- _WORK TO COMPLETE_: Identify all lines of the data containing the string "computer" and copy them.

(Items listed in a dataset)
◇ ◇ ◇ ◇

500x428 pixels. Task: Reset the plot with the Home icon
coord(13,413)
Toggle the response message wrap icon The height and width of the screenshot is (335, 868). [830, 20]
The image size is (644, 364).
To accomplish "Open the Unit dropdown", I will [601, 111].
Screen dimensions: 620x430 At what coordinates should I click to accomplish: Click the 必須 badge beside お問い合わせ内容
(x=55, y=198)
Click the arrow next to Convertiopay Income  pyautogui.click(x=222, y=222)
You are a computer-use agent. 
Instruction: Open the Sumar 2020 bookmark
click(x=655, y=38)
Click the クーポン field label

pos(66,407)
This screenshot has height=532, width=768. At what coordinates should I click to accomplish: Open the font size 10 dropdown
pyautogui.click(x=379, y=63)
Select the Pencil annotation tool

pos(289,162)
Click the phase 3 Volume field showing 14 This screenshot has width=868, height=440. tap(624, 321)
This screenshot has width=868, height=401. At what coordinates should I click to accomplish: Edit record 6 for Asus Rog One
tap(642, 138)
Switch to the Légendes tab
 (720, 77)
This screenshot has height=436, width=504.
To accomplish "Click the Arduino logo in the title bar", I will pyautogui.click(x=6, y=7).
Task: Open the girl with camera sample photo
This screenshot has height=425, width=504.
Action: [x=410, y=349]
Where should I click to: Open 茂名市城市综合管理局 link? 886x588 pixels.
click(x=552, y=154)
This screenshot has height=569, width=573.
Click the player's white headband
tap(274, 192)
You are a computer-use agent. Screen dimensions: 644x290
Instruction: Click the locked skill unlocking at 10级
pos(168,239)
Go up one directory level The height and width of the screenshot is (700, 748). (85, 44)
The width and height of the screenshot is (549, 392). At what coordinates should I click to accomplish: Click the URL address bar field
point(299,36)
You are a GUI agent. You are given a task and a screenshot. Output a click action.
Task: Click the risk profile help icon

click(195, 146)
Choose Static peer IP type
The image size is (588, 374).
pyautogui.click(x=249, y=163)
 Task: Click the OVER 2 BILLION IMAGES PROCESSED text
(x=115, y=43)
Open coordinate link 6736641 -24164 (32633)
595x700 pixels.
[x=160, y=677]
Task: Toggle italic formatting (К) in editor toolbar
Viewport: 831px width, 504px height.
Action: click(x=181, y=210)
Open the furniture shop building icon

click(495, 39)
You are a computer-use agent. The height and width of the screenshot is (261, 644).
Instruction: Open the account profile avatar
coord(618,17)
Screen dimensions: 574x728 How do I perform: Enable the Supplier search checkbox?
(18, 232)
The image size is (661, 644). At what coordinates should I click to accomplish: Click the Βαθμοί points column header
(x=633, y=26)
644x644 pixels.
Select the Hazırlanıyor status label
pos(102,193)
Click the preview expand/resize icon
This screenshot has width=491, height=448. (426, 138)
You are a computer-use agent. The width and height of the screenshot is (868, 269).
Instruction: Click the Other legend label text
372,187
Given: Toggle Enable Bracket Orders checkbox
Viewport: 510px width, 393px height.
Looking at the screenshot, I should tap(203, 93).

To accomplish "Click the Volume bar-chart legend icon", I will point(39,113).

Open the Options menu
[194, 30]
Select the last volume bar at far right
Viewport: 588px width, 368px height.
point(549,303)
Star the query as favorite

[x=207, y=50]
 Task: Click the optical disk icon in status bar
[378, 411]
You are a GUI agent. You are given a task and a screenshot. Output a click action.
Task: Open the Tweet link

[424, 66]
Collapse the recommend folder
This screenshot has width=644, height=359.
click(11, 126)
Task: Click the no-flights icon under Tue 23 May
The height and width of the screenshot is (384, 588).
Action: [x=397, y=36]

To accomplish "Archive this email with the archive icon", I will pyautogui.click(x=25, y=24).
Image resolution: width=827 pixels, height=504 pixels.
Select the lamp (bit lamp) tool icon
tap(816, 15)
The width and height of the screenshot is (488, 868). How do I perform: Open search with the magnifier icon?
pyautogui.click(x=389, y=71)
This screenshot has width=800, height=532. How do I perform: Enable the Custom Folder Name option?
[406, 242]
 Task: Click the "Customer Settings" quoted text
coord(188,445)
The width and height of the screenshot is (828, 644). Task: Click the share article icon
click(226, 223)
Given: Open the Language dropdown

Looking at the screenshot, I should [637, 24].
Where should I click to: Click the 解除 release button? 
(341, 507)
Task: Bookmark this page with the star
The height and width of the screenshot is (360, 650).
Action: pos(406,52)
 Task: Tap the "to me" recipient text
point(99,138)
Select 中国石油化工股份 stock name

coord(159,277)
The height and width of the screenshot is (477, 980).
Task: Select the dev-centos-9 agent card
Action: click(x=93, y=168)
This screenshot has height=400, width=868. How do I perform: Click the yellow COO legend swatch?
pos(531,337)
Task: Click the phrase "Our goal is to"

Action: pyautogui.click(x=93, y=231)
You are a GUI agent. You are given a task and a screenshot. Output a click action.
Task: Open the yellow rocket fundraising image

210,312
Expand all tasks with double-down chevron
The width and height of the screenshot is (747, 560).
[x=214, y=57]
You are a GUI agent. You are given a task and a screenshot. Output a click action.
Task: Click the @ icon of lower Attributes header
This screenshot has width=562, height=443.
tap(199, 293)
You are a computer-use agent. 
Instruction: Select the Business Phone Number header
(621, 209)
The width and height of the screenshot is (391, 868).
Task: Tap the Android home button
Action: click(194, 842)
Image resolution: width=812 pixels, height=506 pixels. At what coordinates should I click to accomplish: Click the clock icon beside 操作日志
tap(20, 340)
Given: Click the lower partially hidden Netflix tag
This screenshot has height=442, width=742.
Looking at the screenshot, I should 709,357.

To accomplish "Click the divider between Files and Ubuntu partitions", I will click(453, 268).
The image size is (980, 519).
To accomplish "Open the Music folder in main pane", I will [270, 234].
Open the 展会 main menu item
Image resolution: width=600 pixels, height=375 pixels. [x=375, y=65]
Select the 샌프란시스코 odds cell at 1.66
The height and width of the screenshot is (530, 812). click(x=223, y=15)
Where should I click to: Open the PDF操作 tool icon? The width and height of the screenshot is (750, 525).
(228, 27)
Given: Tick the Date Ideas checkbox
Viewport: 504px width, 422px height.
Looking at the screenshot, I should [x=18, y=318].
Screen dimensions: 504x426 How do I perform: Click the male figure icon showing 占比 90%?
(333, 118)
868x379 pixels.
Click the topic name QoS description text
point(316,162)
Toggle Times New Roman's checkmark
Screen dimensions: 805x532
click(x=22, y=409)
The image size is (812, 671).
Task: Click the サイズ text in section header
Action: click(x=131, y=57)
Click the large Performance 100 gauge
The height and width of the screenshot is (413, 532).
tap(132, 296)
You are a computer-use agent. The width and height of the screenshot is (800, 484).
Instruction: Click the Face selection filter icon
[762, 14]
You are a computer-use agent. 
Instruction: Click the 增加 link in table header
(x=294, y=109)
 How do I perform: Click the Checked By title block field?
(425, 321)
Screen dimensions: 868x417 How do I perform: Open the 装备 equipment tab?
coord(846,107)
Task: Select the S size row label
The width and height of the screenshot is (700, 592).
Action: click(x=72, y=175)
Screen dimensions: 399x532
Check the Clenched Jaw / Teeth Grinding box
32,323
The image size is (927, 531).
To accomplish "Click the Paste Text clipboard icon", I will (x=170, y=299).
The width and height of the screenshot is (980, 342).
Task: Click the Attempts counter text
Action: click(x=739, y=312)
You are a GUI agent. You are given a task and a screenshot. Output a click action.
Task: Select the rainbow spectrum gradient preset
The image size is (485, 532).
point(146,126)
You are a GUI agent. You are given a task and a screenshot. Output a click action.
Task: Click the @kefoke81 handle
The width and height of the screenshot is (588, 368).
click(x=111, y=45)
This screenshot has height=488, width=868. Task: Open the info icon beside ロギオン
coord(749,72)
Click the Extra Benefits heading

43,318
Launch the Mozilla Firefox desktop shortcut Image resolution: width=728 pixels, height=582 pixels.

◇ ◇ ◇ ◇

- _EXERCISE SOLUTION_:
You are a computer-use agent. 
You are a computer-use agent. Screen dimensions: 644x290
You are a computer-use agent. The height and width of the screenshot is (261, 644).
You are a computer-use agent. The width and height of the screenshot is (868, 269).
You are a computer-use agent. 
You are a computer-use agent. The width and height of the screenshot is (800, 484).
You are a computer-use agent. 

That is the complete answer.